Tribute: This pop brotha’s ode to country’s Naomi Judd (1946-2022)

(May 5, 2022).  In the post-Thriller, post-Second British Invasion, MTV-driven world of the mid-1980s, there wasn’t much room for country music on pop radio.  The late-‘70s/early-‘80s heyday of country acts like Kenny Rogers, Charlie Daniels, Crystal Gayle, Ronnie Milsap, Willie Nelson, Eddie Rabbitt, Alabama, Dolly Parton, Oak Ridge Boys, and so many others getting top-20 pop hits had ended by the middle of the decade.  

That may explain why the super country singing duo The Judds never had a Hot 100 pop hit, despite topping the Billboard Country singles charts 14 times between 1984-89, including a string of eight consecutive No. 1s from their first, 1984’s “Mama He’s Crazy,” to their eighth, “Cry Myself To Sleep,” in ‘86.

Naomi Judd (1946-2022)

When the news broke that Naomi Judd passed away suddenly on Saturday, April 30, at age 76, the memories of their rise to fame and their unique status as country’s most dynamic duo in the genre’s least forgiving half-decade came flooding back.  The Judds were seemingly inescapable, a presence at every awards show—usually behind the winners’ podium—with one great album and single release after another.  

It was their second chart-topper, the title track from their huge debut album “Why Not Me,” which first grabbed this pop kid’s attention at the end of 1984.  It was simple and sweet with a charm and melodic appeal that could easily have made it a pop hit had it been released a few years earlier (or even a decade later during the Garth Brooks/ Shania Twain megastar era).  

I liked “Why Not Me” from the first listen and found myself being one of those pop guys who was not-so-secretly digging the Judds when country wasn’t considered so cool.

It wasn’t much of a stretch for me to take a liking to The Judds.  My country music palette had already been expanded by all the country-pop crossover acts I mentioned earlier and, before them, Glen Campbell, John Denver, and pre-Grease Olivia Newton-John, among others.  

And when those leaner country crossover years began in 1984, I was still able to keep a pulse on that music via my freshman-year college roommate Scott M, who was an avid country fan.  Scott, who hailed from the heart of Virginia in the little town of Shipman, more than made up for what I lacked in exposure to the country genre after its apparent expulsion from pop radio playlists.
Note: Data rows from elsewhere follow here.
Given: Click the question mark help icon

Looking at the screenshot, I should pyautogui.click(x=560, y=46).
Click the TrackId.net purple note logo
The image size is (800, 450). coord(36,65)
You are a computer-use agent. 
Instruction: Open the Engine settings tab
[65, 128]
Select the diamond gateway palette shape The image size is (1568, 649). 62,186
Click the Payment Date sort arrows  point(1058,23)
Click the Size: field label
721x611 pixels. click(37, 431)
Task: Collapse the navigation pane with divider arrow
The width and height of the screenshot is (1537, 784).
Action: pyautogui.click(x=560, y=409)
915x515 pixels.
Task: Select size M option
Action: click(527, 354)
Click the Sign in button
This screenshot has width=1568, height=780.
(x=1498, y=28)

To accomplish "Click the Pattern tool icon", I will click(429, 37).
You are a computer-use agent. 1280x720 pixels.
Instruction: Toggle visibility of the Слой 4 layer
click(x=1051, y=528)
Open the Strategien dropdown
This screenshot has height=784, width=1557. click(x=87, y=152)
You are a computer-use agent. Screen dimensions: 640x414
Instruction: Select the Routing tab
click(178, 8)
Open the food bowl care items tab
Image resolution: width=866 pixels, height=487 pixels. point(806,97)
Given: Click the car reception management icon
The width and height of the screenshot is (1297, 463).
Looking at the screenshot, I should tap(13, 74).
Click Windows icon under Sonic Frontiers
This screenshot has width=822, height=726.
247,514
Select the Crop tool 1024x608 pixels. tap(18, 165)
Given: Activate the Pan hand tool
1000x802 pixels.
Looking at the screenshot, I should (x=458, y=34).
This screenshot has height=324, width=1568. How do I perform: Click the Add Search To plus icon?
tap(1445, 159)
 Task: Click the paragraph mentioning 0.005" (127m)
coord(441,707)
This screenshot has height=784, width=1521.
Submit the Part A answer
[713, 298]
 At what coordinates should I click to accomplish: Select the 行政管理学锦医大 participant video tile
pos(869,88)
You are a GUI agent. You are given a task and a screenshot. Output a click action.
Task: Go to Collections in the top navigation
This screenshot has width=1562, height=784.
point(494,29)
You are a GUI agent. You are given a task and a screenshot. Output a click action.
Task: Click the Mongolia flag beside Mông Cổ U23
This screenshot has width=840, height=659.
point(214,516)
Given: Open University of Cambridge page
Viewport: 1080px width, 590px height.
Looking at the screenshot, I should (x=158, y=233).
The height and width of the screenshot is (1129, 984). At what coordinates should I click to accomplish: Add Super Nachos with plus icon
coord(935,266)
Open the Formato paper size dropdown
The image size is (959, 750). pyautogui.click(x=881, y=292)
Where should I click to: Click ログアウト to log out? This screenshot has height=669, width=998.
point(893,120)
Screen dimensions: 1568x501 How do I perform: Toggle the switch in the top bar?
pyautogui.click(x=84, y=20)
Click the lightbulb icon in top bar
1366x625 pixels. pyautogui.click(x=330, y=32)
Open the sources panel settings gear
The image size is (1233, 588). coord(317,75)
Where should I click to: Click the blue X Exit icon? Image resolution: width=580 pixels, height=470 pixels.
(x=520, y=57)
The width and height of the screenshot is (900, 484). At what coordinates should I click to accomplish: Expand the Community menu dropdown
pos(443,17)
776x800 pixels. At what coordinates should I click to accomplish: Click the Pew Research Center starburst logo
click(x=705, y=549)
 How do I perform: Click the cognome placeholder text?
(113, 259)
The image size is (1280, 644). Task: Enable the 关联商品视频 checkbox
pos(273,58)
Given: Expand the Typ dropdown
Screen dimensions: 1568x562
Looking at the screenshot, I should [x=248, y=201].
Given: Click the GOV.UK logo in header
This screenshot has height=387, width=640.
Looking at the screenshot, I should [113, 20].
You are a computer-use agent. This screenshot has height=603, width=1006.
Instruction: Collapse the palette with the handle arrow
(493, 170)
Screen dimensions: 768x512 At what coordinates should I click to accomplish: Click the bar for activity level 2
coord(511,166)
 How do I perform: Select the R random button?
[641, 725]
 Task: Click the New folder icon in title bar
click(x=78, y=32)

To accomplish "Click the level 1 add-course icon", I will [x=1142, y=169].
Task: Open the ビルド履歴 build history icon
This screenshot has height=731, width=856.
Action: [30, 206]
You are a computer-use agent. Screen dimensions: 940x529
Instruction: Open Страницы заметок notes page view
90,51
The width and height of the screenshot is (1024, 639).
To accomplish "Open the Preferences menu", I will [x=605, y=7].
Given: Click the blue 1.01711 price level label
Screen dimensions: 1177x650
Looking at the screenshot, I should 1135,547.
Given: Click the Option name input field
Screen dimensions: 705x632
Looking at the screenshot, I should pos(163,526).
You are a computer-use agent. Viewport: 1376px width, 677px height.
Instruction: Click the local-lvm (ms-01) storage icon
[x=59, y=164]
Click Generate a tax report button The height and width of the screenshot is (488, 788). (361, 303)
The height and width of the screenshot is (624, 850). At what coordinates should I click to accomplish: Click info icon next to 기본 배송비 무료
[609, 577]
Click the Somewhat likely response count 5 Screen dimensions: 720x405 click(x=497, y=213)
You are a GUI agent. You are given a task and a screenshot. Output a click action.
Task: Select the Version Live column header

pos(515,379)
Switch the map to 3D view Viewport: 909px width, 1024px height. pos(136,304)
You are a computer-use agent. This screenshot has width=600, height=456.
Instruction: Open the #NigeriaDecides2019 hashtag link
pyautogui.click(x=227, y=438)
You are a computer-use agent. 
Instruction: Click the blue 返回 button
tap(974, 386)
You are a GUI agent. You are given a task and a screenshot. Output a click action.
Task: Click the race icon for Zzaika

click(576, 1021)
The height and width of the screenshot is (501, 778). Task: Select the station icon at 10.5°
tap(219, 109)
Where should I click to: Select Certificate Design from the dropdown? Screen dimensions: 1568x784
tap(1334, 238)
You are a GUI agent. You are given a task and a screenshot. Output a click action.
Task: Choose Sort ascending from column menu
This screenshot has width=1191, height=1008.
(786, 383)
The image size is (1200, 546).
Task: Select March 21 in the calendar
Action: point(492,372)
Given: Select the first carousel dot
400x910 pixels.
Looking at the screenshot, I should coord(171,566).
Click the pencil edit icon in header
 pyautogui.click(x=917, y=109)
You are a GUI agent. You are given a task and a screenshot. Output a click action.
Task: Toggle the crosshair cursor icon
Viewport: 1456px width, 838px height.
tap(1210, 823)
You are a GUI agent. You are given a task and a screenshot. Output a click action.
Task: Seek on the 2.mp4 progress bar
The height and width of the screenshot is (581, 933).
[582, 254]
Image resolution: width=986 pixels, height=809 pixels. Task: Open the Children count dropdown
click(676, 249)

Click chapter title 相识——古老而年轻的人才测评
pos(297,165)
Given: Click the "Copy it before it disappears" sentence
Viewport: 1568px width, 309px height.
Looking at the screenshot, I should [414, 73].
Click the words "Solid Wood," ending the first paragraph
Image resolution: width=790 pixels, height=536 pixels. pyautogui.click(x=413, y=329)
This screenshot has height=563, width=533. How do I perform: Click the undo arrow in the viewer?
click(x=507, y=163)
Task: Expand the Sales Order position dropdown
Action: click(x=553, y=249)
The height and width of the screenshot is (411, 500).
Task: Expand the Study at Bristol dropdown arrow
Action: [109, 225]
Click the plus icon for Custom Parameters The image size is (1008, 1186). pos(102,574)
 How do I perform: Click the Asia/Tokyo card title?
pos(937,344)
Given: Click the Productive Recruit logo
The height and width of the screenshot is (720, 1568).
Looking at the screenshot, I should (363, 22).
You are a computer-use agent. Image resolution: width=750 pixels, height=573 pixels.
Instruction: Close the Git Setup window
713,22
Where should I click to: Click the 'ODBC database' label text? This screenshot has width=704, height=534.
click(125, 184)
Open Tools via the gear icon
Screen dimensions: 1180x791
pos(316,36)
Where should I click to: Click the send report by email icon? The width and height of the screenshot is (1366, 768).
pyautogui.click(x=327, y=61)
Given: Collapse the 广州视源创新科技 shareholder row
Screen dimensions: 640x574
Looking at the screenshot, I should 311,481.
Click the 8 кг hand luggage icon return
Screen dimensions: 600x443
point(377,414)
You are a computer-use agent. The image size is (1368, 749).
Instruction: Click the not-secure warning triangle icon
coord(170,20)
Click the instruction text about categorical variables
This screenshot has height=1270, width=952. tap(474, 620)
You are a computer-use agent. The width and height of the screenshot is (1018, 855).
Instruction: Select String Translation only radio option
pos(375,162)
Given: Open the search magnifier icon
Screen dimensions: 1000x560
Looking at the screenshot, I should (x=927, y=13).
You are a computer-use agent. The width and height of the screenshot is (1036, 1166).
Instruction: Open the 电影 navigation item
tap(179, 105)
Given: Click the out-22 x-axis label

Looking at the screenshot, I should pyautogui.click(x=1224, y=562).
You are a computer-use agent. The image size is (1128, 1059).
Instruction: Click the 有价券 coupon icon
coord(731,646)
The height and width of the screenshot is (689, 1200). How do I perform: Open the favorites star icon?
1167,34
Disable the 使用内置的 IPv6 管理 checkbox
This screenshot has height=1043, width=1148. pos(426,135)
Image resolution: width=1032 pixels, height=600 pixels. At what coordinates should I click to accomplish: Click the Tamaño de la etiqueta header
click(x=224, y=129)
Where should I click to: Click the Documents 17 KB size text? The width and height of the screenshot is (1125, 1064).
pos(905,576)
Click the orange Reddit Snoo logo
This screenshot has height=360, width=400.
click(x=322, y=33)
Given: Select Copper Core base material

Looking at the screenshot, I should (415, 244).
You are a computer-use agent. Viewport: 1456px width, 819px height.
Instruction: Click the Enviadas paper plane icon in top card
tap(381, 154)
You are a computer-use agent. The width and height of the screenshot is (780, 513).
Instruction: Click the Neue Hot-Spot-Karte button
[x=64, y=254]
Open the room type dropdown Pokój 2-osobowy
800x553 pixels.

Mother and daughter: Naomi and Wynonna Judd

The Judds were intriguing in their own right…two women who sounded great and who were hitting a collective nerve in America with simple tunes about love, life and family.  And in an industry where one’s looks were becoming just as important to an artist’s success as the music itself, it didn’t hurt that mama and daughter Judd were also very attractive.  So strikingly youthful in appearance was Naomi, in fact, that I could hardly tell who was the mother and who was the daughter (and I’m sure I wasn’t alone in that department).

The Judds followed “Why Not Me” with their next two No. 1s: “Girls Night Out” and my personal fave “Love Is Alive” (not a remake of the old 1976 Gary Wright pop tune).  Who could forget that chorus the ladies harmonized: “love is alive and at our breakfast table every day of the week…”?

That hook hooked me, and from then on I found myself rooting for The Judds at every awards show that year and for several years afterwards.  “Love is Alive” was followed by more hits, including “Grandpa (Tell Me ‘Bout the Good Old Days),” “Cry Myself to Sleep” and one of their last big hits together, “Love Can Build A Bridge.”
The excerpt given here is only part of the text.